When the Brattleboro Retreat was founded in 1834 with a $10,000 bequest from Anna Marsh, the facility served, and continues to serve, a range of patients from children and adolescents to adults.
In the ensuing years, the Retreat has undergone several renovations and upgrades; most recently the adult unit received a much-needed refurbishing. The adolescent unit, although it has been upgraded a number of times, is next on the project list.
Peter Albert, LSW, senior vice president for government relations at the Brattleboro Retreat, reported that the facility, which has seven inpatient units and serves 14 counties in Vermont, has made renovations when funds have been available.
“We use these units as a clinical tool and recognize we need major renovations to the child and adolescent unit,” he said.
Albert pointed out that five years ago after Hurricane Irene, the Vermont State Hospital was “decimated” and the Retreat, as well as other facilities, stepped up and agreed to take a unit of patients.
At that time, the Federal Emergency Management Association funded the renovation to the Retreat’s adult unit, resulting in a safe and comfortable environment in which to offer effective therapeutic services.
In determining the needs for an upgraded adolescent unit, the Retreat has drawn from the features included in the adult unit and also solicited input from a consultant, a consumer advocacy group, an architectural firm and clinical staff.
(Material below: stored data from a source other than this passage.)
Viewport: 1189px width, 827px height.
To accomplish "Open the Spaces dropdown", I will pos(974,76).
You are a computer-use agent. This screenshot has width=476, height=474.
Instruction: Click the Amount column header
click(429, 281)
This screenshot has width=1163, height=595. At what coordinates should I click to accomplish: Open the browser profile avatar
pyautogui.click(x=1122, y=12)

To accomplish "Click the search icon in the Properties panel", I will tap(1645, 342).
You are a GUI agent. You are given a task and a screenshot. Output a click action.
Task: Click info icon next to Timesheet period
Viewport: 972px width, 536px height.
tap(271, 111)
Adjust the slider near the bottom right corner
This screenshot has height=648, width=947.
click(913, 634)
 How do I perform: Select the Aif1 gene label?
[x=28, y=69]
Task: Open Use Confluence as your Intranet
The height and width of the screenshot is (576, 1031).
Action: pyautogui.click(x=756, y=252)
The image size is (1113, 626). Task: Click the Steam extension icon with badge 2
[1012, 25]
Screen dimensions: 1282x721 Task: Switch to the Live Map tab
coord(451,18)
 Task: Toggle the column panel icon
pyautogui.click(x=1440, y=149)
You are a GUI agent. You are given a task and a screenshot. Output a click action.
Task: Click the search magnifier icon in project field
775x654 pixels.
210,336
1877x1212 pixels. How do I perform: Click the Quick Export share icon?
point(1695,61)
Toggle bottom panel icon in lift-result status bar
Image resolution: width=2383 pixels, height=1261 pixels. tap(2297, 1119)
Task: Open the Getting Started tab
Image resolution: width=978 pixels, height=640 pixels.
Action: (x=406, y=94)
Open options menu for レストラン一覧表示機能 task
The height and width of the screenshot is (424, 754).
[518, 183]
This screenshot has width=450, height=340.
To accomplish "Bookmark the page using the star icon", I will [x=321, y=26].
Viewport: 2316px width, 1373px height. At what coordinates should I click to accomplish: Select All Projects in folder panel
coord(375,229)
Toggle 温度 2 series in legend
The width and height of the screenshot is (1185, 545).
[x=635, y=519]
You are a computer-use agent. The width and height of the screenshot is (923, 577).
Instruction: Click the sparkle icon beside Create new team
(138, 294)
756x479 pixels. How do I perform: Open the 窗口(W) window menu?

“We pulled from as many possible sources as we could,” Albert said. The new unit will not add beds, but will contain the 21 it now has.
Administrators at the Retreat hope to receive financial assistance for the project from the state. “Our thought is that we provide essential services to the state. It’s the only way to ensure that patients receive safe treatment in the most appropriate milieu setting,” Albert said. “As a not-for-profit, we don’t have the money to invest but are willing to do fundraising. We need to partner and Vermont is all about partnerships.”
The Retreat hopes to see the project on the legislature’s priority list. To get the bill on the docket in Vermont, the Retreat needs to capture the administrations’ attention, Albert reported.
He pointed out legislators, the commissioner of the Department of Mental Health, the secretary of Health and Human Services as well as other government officials have seen the plans and toured the facility.
“They put a draft budget together, which would come under the capital budget. This won’t happen this year. We are looking at next year and will continue to talk over the summer,” he said. “We have a really nice partnership with the commissioner and the governor’s office. They ‘get it’ and they know how to do it right for the mental health community. It’s important that we do things in relationship to and in partnership with people in our state.”
Preliminary cost estimates range between $9 million and $12 million for the 21-bed unit. “If you look at the dollar amount per bed, it would be less than what was paid for the adult unit,” said Albert.